Не потрясти ли над ним погремушку, зачинание звуков жизни?

Не подарить ли ему колокольчики с подоконника? – обтереть только пыль. Пусть забавляется, подрастая, ухо налаживает, по тону, высоте звука вникает в разноголосие, который за порогом.

Будет ли мир к нему благосклонен, вызвонит ли хрустальными перезвонами, голосов разных и разных обличий?

Откликнется бубенцом или боталом?..

"Ботало – крупный колокольчик с глухим звуком, деревянный или жестяной, который привязывали на шею коровам и лошадям, чтобы не потерялись во время пастьбы".

Друг подарил перед отъездом: листовое, с окалиной, размером с яблоко, в кузне сработанное, с лепестками понизу и железякой внутри.

Качнешь — брякает.

– Это тебе, – сказал. – Брякнешь – услышу. Знать буду, где ты.

На таможне спросили:

– Зачем везете?

– Корове, – говорю, – подвешивать.

– У вас будет там корова?

– Как знать.

Посомневались.
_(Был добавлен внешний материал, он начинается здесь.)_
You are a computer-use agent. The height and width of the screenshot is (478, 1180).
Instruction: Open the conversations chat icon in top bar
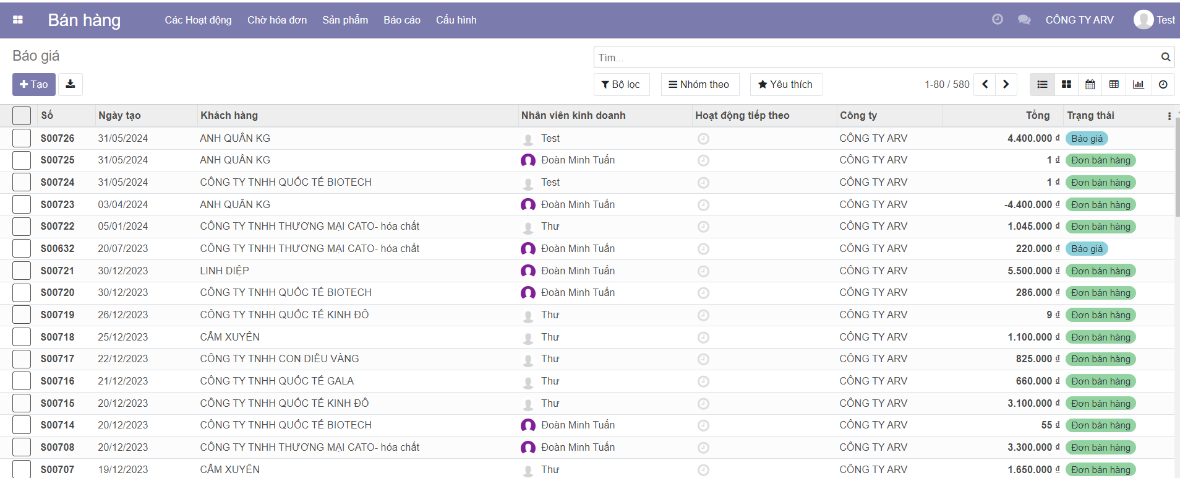(x=1024, y=20)
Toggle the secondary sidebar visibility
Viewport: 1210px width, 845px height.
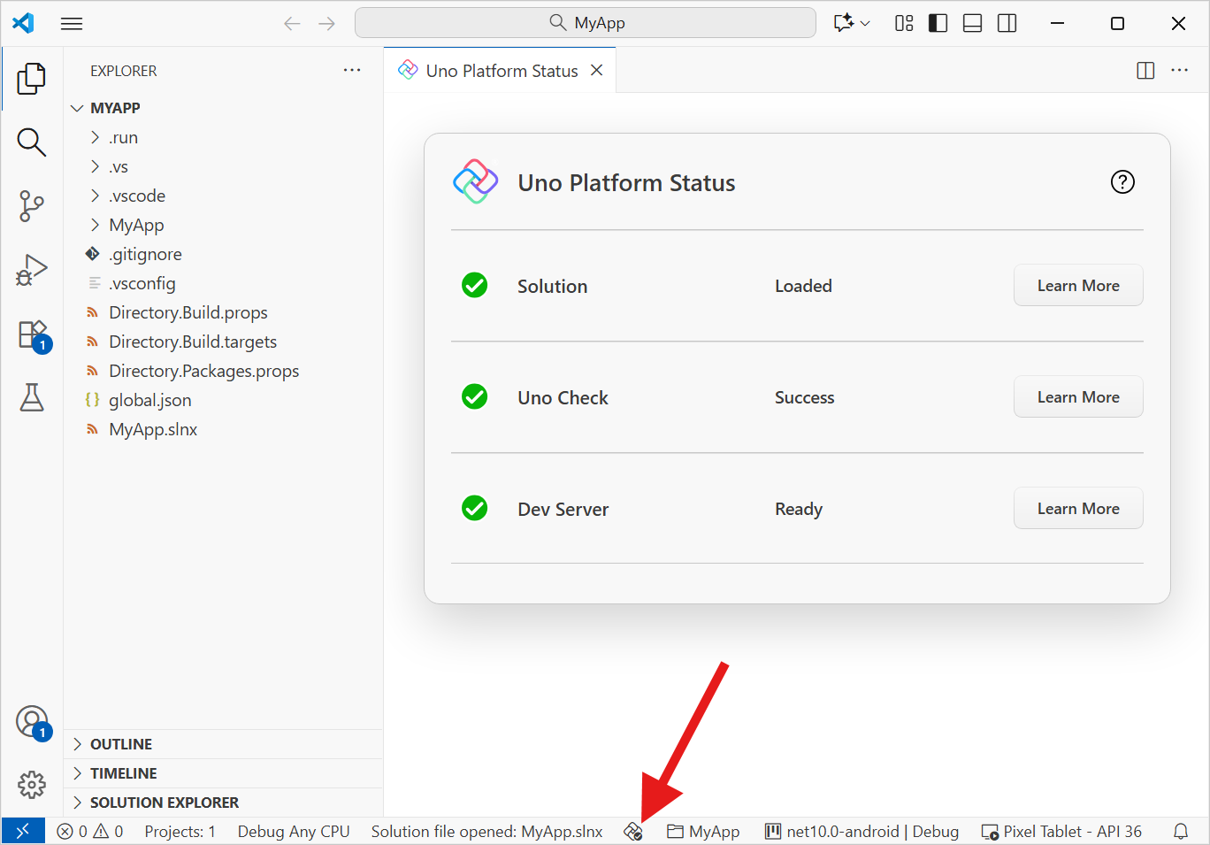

Посовещались. Кликнули начальника.

– Ну уж нет, – произнес укоризненно, будто его обидели. – Ботало мы вам не выпустим в таком виде. Железяку прежде вынем. Не положено по правилам, чтобы в багаже звякало.

Отогнули лепесток, вынули железяку, и ботало замолчало.

Лежит у меня на полке, не звякает больше, сколько ни качай. Будто голос потеряло при переезде...

Годы пролетели немалые.

Ветры над головами.

Не брякается по жизни прежним манером, ну никак!

Может, голос растерял в пути?

Друг растерял в отдалении?

Голос – его так легко потерять, если ты не колокольчик.

5.

Взять целиком меня: я пишущая тварь,

Над ней комедия не раз смеялась встарь…

Девятнадцатый век, автор неизвестен

Лучше всего думается в ванной…

…когда стоишь под душем.

И если моешь посуду – сколько раз убеждался.

У других, возможно, иначе, у меня оно так.

Но какая порядочная муза явится в ванную комнату, чтобы вдохновить намыленного мужчину?

Какая уважающая себя муза захочет иметь дело с мытьем грязных тарелок?

Не взмывает с Парнаса Мельпомена, облетает стороной Талия в светлых одеяниях, не проявляется покровительница наук и искусств, персонально ко мне приставленная, крыльями опахнув на подлете.